The issue
of the legality of mandatory retirement ages is a complex one. For many
non-employment law aficionados, there was an assumption that the introduction
of legislation combating age discrimination in 2006 would lead to an abolition
of an employer’s right to dismiss people just because they reached a certain
age. After all, what could be more based on age? However, after some agonising
and a suggestion at one point that there should be a ‘flexible decade of
retirement’, the UK Government decided to retain the ability of employers to
require their employees to retire. This is so long as a basic procedure is
followed, consisting of prior notification and the holding of a meeting.
In response
to this, Heyday – a membership organisation for those approaching or already in
retirement – commenced judicial review proceedings arguing that the retention
of the right to automatically retire was contrary to the European Directive which
lies behind the age discrimination rules – Directive 2000/78/EC. Many commentators predicted failure
for the Heyday challenge and many more have said that a recent decision of the
ECJ supports the likely failure. However, I think that they may have missed a
point.
The
decision in question is Palacios de la Villa v Cortefiel Servicios SA (Case
C-411/05). The case concern a provision contained in Spanish law which
allows for clauses in collective agreements which provide for termination of
employment where an employee has reached normal retirement age, completed the
minimum period of pension contributions, and satisfied the requirements to draw
a pension as set out in Spanish social security legislation. Senor Palacios de
la Villa sought to challenge the fact that he was retired under such a clause,
arguing that it was contrary to the age discrimination provisions in the
Directive. The European Court of Justice decided that the circumstances were
permitted by the Directive, but – unlike the Advocate General – it did not
decide that such a situation was outwith the prohibitions contained in the
Directive, rather they found that on the facts it could be possible for the
retirement to be justified, even though it was based on age.
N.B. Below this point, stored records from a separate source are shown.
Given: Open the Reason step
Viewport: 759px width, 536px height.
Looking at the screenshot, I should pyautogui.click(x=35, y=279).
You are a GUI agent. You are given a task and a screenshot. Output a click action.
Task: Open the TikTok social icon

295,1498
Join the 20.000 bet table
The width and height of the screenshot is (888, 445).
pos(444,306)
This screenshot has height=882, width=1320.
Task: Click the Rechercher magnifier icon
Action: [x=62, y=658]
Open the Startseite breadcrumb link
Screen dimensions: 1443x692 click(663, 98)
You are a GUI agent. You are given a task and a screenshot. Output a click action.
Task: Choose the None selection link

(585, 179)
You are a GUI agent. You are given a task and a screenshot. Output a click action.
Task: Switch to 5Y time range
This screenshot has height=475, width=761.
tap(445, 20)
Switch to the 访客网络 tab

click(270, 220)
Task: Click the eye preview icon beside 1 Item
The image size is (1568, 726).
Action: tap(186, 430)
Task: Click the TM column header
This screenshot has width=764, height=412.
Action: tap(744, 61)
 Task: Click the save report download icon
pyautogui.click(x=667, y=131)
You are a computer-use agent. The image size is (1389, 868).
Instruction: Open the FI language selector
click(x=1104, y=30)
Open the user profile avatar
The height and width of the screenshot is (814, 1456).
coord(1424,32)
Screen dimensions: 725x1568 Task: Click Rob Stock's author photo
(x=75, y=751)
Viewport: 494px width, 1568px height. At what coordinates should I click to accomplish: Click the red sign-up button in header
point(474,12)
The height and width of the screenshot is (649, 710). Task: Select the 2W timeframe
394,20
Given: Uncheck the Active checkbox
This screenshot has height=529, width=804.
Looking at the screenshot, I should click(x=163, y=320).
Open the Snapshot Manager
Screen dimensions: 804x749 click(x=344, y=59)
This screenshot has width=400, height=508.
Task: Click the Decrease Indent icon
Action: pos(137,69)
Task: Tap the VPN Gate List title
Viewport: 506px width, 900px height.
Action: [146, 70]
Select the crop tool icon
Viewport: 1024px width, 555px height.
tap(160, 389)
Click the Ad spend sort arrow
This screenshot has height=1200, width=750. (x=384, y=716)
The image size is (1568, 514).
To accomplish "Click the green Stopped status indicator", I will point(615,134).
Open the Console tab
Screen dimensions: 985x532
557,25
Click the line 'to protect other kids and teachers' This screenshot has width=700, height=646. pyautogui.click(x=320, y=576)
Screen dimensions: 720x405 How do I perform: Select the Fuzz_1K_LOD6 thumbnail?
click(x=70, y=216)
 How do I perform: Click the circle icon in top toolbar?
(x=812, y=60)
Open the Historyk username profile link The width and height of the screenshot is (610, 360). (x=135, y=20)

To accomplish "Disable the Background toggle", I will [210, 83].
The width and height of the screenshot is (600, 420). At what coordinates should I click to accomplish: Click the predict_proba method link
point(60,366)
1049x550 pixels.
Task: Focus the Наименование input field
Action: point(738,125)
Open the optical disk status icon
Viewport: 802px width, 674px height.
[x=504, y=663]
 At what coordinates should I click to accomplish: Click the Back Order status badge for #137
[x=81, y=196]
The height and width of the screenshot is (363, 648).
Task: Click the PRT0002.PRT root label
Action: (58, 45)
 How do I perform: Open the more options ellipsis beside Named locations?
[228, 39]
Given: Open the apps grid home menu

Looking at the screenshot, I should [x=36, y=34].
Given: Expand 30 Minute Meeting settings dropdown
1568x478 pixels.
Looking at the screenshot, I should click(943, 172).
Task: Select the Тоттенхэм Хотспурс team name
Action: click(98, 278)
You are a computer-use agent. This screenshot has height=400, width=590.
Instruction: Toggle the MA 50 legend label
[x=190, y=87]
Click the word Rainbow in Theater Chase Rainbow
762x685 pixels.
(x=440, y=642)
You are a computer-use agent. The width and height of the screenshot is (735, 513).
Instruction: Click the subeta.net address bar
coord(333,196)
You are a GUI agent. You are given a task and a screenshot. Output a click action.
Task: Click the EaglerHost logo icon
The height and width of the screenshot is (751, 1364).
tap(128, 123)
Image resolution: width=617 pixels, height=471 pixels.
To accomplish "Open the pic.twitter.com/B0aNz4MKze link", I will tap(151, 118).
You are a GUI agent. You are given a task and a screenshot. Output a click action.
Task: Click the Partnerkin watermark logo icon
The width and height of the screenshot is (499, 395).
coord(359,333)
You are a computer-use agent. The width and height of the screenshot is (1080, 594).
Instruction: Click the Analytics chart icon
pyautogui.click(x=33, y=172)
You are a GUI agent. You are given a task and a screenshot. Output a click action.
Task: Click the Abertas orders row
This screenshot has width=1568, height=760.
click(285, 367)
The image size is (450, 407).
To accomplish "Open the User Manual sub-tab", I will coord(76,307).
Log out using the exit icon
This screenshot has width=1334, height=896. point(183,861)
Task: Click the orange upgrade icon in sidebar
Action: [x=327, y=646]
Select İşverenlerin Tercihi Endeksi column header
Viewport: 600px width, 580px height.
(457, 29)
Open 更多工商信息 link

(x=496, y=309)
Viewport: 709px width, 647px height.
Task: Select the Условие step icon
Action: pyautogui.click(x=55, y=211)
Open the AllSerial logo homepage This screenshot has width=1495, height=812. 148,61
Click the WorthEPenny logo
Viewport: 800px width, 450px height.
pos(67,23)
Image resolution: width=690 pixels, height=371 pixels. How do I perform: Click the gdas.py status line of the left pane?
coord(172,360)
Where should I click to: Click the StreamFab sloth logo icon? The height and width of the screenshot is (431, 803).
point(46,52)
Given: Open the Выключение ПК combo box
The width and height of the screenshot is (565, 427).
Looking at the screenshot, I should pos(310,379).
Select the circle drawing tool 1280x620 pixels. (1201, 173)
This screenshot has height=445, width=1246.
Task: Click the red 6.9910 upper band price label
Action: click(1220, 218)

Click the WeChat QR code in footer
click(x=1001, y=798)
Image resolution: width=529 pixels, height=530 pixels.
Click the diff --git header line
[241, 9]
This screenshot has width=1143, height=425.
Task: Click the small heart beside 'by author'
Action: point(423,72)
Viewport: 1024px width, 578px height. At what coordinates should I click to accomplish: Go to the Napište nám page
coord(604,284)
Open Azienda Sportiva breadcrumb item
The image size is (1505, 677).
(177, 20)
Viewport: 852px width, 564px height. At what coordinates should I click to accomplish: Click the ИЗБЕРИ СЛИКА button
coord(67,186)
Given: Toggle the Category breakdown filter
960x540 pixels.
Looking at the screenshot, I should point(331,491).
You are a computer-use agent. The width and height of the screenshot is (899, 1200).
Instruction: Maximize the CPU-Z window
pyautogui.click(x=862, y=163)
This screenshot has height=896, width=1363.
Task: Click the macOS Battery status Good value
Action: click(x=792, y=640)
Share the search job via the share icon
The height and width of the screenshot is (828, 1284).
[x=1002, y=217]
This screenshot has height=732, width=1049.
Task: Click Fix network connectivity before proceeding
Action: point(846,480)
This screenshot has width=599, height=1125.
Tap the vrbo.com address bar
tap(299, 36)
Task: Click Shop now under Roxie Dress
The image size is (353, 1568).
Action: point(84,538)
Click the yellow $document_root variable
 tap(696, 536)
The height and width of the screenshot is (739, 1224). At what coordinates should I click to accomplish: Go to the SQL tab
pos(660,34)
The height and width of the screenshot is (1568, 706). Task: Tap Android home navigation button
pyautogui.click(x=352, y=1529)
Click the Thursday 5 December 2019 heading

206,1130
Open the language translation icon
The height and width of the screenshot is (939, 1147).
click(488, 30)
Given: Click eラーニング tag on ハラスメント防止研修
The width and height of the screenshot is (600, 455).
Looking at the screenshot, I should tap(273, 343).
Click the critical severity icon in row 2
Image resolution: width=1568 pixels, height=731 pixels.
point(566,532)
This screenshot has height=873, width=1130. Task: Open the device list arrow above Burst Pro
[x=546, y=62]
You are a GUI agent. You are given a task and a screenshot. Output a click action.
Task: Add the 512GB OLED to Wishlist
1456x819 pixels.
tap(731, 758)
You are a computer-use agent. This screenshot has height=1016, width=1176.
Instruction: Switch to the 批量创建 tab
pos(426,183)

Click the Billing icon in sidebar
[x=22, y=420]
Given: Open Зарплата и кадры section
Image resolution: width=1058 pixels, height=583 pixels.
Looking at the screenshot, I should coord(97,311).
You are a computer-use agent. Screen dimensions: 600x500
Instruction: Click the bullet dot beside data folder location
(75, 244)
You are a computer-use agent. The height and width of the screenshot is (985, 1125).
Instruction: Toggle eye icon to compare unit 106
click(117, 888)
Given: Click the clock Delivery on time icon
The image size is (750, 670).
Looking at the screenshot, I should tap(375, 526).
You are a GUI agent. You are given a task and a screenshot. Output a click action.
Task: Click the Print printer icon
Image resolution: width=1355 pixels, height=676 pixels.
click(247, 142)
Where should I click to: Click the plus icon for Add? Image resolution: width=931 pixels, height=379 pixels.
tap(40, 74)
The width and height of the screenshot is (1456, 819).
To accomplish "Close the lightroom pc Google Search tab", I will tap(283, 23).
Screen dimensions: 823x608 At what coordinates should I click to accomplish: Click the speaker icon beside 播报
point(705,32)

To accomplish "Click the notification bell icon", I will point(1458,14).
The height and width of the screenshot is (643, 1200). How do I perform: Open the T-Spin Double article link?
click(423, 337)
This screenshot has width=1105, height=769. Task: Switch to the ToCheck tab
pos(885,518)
The key issue, therefore, is how the court approached
justification. In short, the Court held that the compulsory retirement clause was part of a national
policy seeking to promote better access to employment by means of better
distribution of work between the generations. This was clear from the
context of the introduction of the law – a period of high unemployment – and
statements made subsequently.
More specifically, the Court noted that the relevant law makes
it possible, in collective agreements, to include clauses authorising the
termination of an employment contract on the ground that the worker has reached
retirement age, provided that that measure is ‘linked to objectives which are
consistent with employment policy and are set out in the collective agreement’,
such as ‘the conversion of temporary contracts into permanent contracts [or]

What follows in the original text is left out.